Work to be completed: Which lines to output? The line containing "Select admin from" and every line after it in the data below, each copied exactly.

Material for this task:

>>>>>

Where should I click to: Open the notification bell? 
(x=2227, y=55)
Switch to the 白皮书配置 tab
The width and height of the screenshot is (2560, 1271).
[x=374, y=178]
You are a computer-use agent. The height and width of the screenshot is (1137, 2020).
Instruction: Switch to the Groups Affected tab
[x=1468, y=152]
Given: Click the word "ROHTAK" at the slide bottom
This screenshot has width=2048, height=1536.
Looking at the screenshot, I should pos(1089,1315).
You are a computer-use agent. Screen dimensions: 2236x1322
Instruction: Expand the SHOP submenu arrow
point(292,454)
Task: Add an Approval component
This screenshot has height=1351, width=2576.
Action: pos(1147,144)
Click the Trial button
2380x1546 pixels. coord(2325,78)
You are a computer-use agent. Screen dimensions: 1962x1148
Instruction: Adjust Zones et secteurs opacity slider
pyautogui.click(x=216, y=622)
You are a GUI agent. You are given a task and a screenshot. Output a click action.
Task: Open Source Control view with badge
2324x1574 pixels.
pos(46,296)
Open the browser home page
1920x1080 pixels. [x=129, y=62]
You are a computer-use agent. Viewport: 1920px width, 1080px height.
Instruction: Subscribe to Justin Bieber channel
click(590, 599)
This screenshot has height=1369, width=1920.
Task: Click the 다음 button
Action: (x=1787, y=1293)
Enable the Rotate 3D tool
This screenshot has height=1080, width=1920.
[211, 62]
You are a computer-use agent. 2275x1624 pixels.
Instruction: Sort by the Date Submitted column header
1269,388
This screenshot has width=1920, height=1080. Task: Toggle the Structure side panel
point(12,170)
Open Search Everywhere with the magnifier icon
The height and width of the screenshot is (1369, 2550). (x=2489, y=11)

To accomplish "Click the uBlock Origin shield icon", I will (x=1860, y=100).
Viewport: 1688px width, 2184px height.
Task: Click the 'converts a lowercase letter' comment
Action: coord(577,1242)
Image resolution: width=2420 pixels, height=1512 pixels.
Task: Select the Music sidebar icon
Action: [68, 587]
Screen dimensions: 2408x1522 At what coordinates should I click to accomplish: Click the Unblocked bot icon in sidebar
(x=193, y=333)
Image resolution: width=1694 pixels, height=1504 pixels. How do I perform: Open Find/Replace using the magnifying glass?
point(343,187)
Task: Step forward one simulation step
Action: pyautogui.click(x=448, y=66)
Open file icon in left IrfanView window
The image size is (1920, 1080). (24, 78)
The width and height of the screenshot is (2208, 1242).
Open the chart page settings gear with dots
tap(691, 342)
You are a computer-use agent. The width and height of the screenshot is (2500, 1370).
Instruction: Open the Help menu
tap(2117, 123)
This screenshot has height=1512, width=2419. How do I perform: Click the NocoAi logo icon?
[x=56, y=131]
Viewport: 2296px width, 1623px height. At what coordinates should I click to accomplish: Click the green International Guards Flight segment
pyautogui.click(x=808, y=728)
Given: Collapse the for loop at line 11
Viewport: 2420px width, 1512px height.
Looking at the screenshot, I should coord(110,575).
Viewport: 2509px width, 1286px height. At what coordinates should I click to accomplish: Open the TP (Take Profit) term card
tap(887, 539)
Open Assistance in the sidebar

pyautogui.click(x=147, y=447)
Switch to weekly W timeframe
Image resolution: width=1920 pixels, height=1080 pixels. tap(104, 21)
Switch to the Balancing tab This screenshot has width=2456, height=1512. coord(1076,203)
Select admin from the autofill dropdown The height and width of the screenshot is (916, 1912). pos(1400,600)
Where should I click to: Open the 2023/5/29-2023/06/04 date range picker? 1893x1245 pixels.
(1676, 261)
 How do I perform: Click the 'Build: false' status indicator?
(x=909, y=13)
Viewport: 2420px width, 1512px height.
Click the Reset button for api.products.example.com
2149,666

<<<<<

Task response:
Select admin from the autofill dropdown The height and width of the screenshot is (916, 1912). pos(1400,600)
Where should I click to: Open the 2023/5/29-2023/06/04 date range picker? 1893x1245 pixels.
(1676, 261)
 How do I perform: Click the 'Build: false' status indicator?
(x=909, y=13)
Viewport: 2420px width, 1512px height.
Click the Reset button for api.products.example.com
2149,666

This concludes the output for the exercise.